Que peut-on opposer à « La raison du plus fort est toujours la

Que peut-on opposer à « La raison du plus fort est toujours la meilleure » ?
Soumis par Daniel Ramirez
05-01-2009
Evidemment, le rapport avec l’actualité ne peut être oublié, et c’est dans ce contexte que le sujet a été
posé. Des guerres si inégales dans le monde actuel qu’à peine méritent le nom de guerres, des écrasements
armés où la loi du plus fort s’impose tout simplement dans les faits mais s’accompagne de palabre, de
justification, de pseudo-diplomatie, de tergiversations internationales, d’hypocrisie et même de lâcheté politique.

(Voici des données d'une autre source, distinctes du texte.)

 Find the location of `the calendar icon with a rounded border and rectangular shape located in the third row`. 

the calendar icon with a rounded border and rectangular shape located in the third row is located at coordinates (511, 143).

Je n’aurais pas eu la conscience tranquille si je n’avais pas pris ce sujet proposé. L’actualité est
toujours un défi à la pensée. Eviter les écueils, dépassionner, si possible, éviter la foire d’empoigne et les
reflexes… essayer de penser.Qui mieux que La Fontaine pour nous inviter à cela !Voilà un sujet complexe. Composé,
d’abord. Une affirmation sur laquelle on pose une question. Nous pourrions bien sûr sauter sur la question pour
essayer tout de suite d’y répondre. Nous dirions peut-être un peu vite que l’on peut opposer la non-
violence, la désobéissance civile ou une autre stratégie. Mais ce n’est pas la façon dont nous essayons de faire
de la philosophie. L'idée c'est d’éviter la facilité d’une simple discussion de bistrot. Donc, piano,
piano… D’abord le sujet n’est pas équivalent et il convient de le distinguer dès le départ de A) « la
raison du plus fort est-elle toujours la meilleure ? » ainsi que de B) « Que peut-on opposer à la raison du plus fort ? » La
différence tient à ce que la phrase « La raison du plus fort est toujours la meilleure » est une citation, en
l’occurrence des fables de La Fontaine, une maxime, une « morale de l’histoire », elle représente donc
une affirmation canonique, un dire partagé par un certain nombre et qui exprime une croyance populaire, et qui peut,
certes être discutée, mais dont on ne doit pas oublier qu’elle a un origine et une signification assez précise. La
méthode consiste donc en examiner d’abord que veut-elle dire, plus que le bien fondé ou la fausseté de cette
maxime. Il se trouve que c’est l’histoire du Loup et de l’agneau, dont la morale, la phrase citée, est
placée au début, comme si l’histoire n’était qu’une démonstration : Un loup affamé, au lieu de
manger tout bonnement un agneau qui se désaltérait, se met à discuter avec lui, l’accusant de le troubler ;
l’agneau argumente, « je suis trop loin pour te troubler », le loup ajoute d’autres accusations, de griefs
passés, « cela doit-être l’un de tiens » réfutés à leur tour, mais qui tendent à renverser la situation, le loup serait
une victime des agneaux, de ses bergers et leurs chiens. Le loup conclut donc qu’il faut quand même
qu’il se venge, et « sans autre forme de procès », le mange. Histoire exemplaire par sa brièveté, considérée
comme « un objet parfait » par Gide. Nous sommes donc amenés à nous demander qu’est-ce pousse ce loup et
tous les prédateurs qui sont ainsi en situation de force, à chercher des arguments, à faire passer son forfait comme un acte
de justice. Pourquoi donc, parler, argumenter, accuser, justifier ? Pourquoi ne pas se contenter d’écraser,
humilier, imposer sa loi et prendre possession ? Nous touchons ainsi aux sources de la question du pouvoir et de sa
légitimité… pourquoi certains dictateurs sentent le besoin de convoquer à des referendums, faire des élections ?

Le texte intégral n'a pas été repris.